Americans Are Becoming More Frugal And Saving More Than Ever Before

I always find it humorous when I read an article that makes it sound like Americans becoming more frugal is a bad thing. This article from McClatchy reveals that Americans are becoming more frugal and saving at an incredible rate amidst the recession. Of course, less spending isn’t good for the retail industry, because they rely on us to spend money on stuff we don’t need. Or as Dave Ramsey would say, “we buy crap we can’t afford, with money we don’t have, to impress people we don’t like.”

Federal Reserve data released Tuesday showed that consumers cut borrowing in July by an annualized 10.4 percent. The dollar amount of the decline, $21.6 billion, was the largest month-over-month decline on record.

This is great news thats Americans are starting to realize that they need to stop borrowing money and stop spending money that they don’t have. What aggravates me the most about the people that write these articles is that they follow up this data with this statement:

A lack of borrowing translates to a lack of spending.

You don’t have to borrow money to spend it! These are the lies that our country has fallen for, because we’ve been brainwashed by banks to think that the only way we can fuel our economy is by borrowing money to spend more than we can afford. If spending were going down and saving wasn’t going up, then I’d be worried, because then we have no idea what’s happening with discretionary income, but that’s not the case.

The survey also found that Americans expect to save on average 14 percent more once the recession is over than they did before it; if that’s true, that means the “new normal” would involve consumer spending at 86 percent of pre-recession levels. That would cut U.S. spending by more than $1 trillion a year.
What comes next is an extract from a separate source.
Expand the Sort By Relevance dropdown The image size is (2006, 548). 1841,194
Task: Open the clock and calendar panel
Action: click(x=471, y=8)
Now, they are starting to get it. We are re-writing the book for what “normal” is in the United States. The new “normal” doesn’t involve maxed out credit cards, lines of credit against artificial home equity, and car loans that are half the amount of our income. People are starting to wake up and realize that when the economy dips south, they need a safety net to protect themselves. Frugality is becoming a habit and a way of life for many households, and that’s not a bad thing.

But what about the retailers?

I am not worried about the retail industry at all, because their hard times will be temporary. Once we continue to save money, stop putting purchases on credit cards, and live within our means, we will start spending again, but this time it will be with our OWN money.

Retailers are reacting by reducing the products that consumers can choose from and narrowing their choices of colors and styles.

“They are dramatically cutting inventories. We’re going to see stores look like they’ve never looked before, and part of this is to put a floor (under) prices and create a sense of urgency with products,” said Hurlbut, the retail consultant. “We could see fairly long-term changes in spending and habits.”

This is a good thing! Think about how many choices you have just just to buy a damn pencil. Retailers have gotten out of control with inventory and choices, because they knew they could entice buyers to spend more money for features that don’t add any value to the product or service.

When we start spending money at a higher level again, it will be with cash, and retailers will appreciate that, because they’ll spend less money trying to collect unpaid credit card bills, and we will buy more quality products, because we’ll be more interested in the most value for our money.

  • Peter Luke

    Time for reality check: Like it or not, frugality is the “in” thing. Thanks for the honest and direct perspective in this article.
    My Well Of wealth

  • Craig

    People are realizing the times are changing and things are only going to be more expensive, taxes will increase, but salaries and job security will stay the same. Trying to prepare for the future.

  • Eugene Krabs

    I don’t know. We Americans aren’t very good at being forced to do something, especially if it’s something we don’t enjoy. Yes, the general public will be more frugal if they have to, but I wonder what percentage of us still remain frugal once this recession is over?

  • Jacquelyn McCoy

    I am not convinced this is a long term change yet. It would be great if it was!